Pick out every line of the records below that contains the string "should", and copy each such line. Matching is case-sensitive.

[EXERCISE DATA Boundary: Start]

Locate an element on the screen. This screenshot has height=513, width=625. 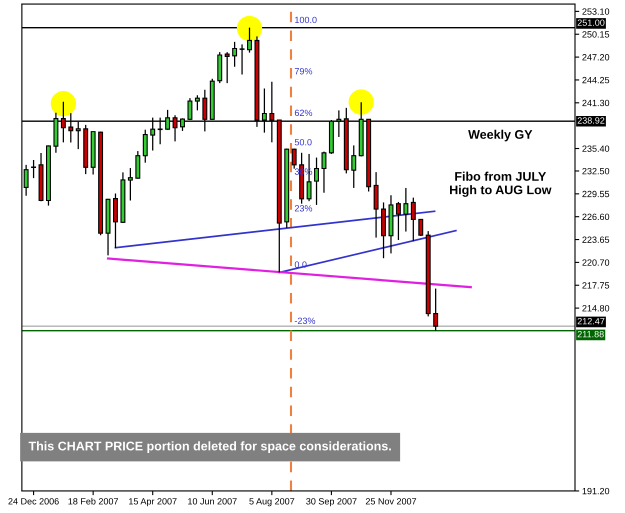
x-tick-label: 25 Nov 2007 is located at coordinates (391, 502).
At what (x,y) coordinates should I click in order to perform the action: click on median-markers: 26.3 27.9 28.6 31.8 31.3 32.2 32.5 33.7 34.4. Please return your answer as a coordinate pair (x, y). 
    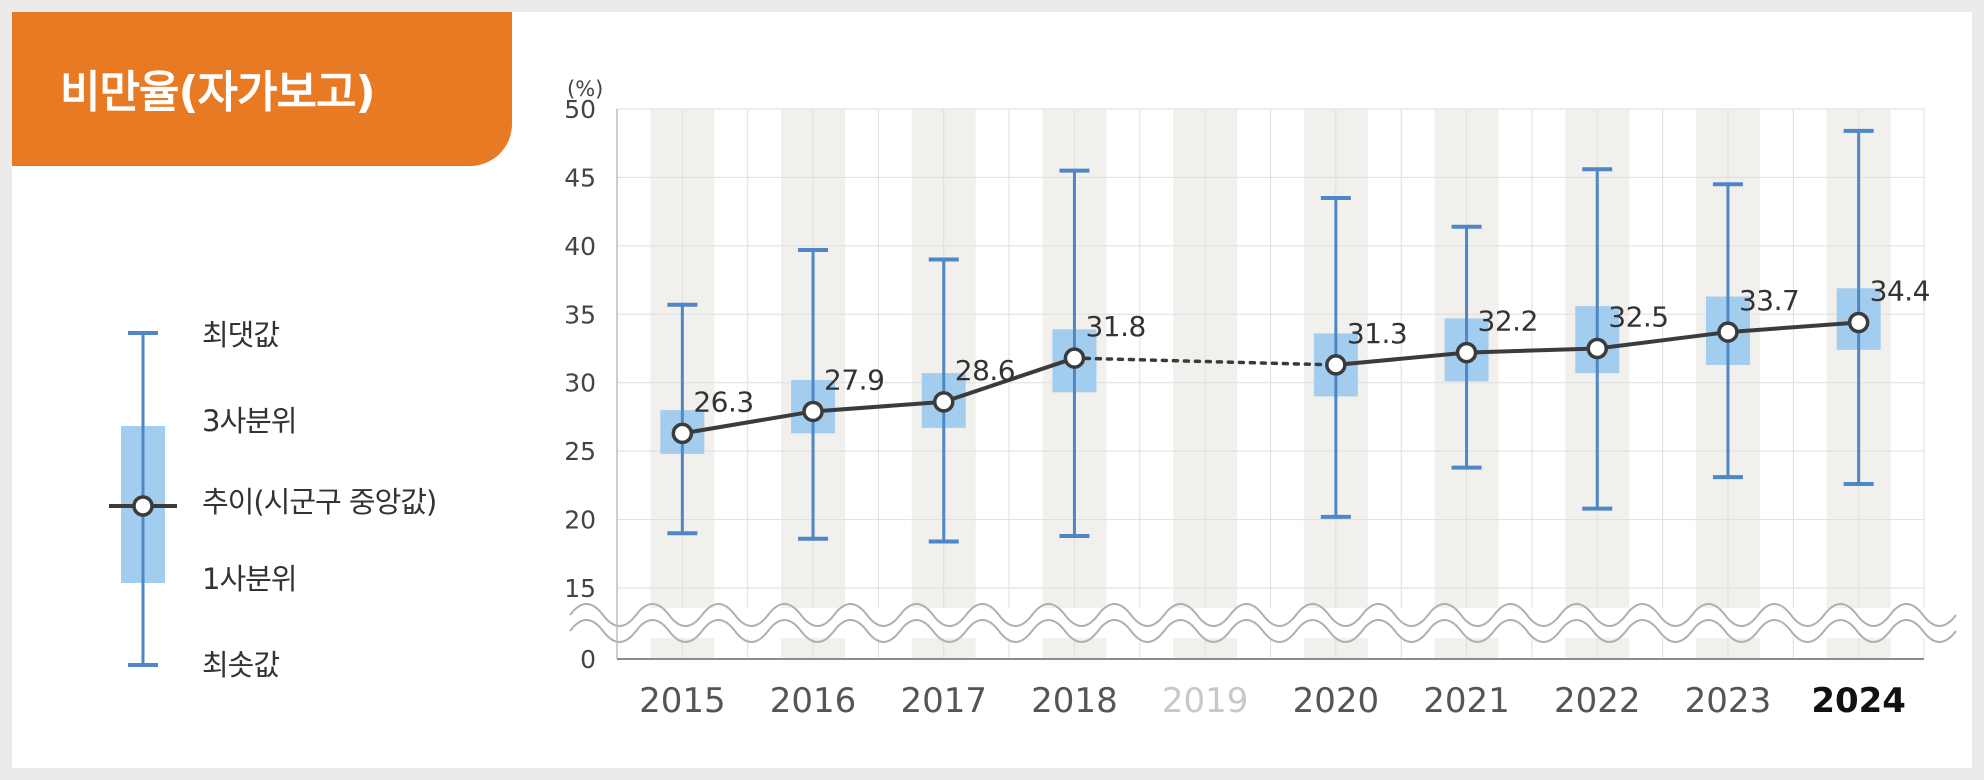
    Looking at the image, I should click on (1300, 360).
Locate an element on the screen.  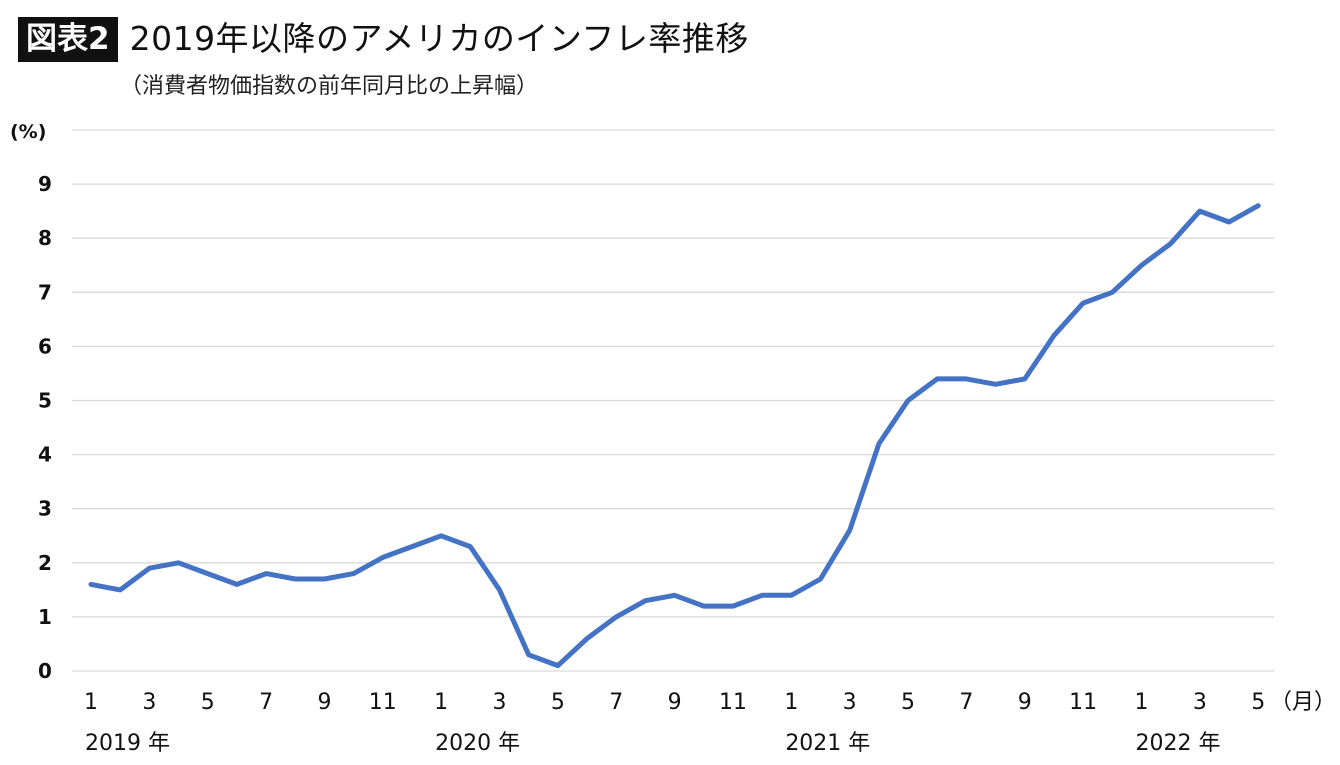
year-label: 2020 年 is located at coordinates (478, 744).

[EXERCISE DATA Boundary: End]

**ANSWER FOR THE TASK**
At what (x,y) coordinates should I click in order to perform the action: click on median-markers: 26.3 27.9 28.6 31.8 31.3 32.2 32.5 33.7 34.4. Please return your answer as a coordinate pair (x, y). 
    Looking at the image, I should click on (1300, 360).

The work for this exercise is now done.